## SOURCE EXCERPT
::::::
The paper submitted by Utah SC should be a MUST READ for anyone that is about to use the volatile keyword.
What is unnerving here is that the lack of clarity from the C specification allows individual interpretation as to how the compiler should/will handle these situations. As a consequence, it was found that compiler bugs are commonplace!
I was well aware that a severe processing hit was occuring because of the declarations, but was unaware of the bug potential generated from the compiler
Thankfully, I do not see (at this point) any real need with having to use the volatile keyword within any portion of this code. The downside to removing these keywords is that, the way this code has been written (read: hacked), that some undocumented timing dependency(ies) will rear its(their) ugly head(s) and smite me. What deadline?
A note of caution: the description of volatile in the 'C' standard is sufficiently vague that some of the interpretations used in that paper are open to debate. A particular example that springs to mind is the explanation and example given in section 2.1 - this one has been fairly convincingly debunked out there on the internet.
::::::
## DIRECTIVES
(A) In the forum discussion of the volatile keyword, what was found to be commonplace?
(B) Extend the forum discussion of the volatile keyword past its final sentence.

## Stored dataset items
::::::
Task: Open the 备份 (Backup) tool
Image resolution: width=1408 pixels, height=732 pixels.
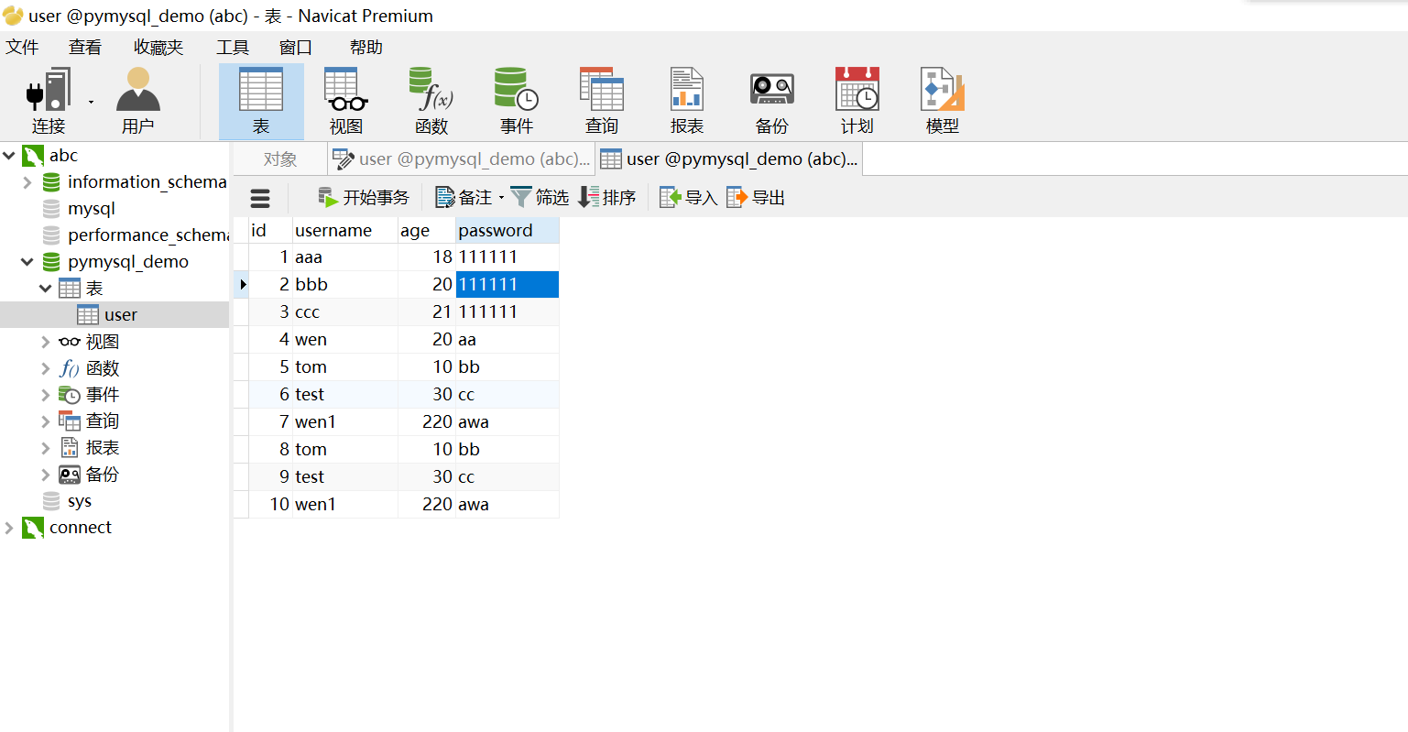Action: pyautogui.click(x=771, y=99)
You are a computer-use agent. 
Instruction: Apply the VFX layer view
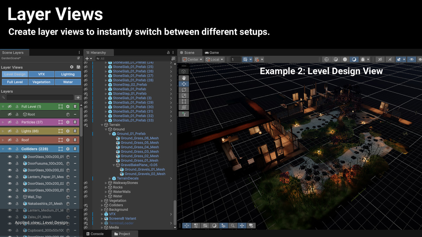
::::::
## ANSWERS BELOW
(A) Compiler bugs were found to be commonplace.

(B)
But the important thing is that the description of the volatile keyword in the 'C' standard is sufficiently vague that it doesn't matter what you debunk in one debate - it still matters what specific compiler developers thought the description meant.
The bottom line is that we are extremely vulnerable, since we are relying on what the compiler developer thought, and not what the standard writers thought. And a large number of people are assuming things that either should be wrong, or are wrong for their specific compiler.
we are relying on what the compiler developer thought, and not what the standard writers thought
"if you heard what I thought I said we would understand each other"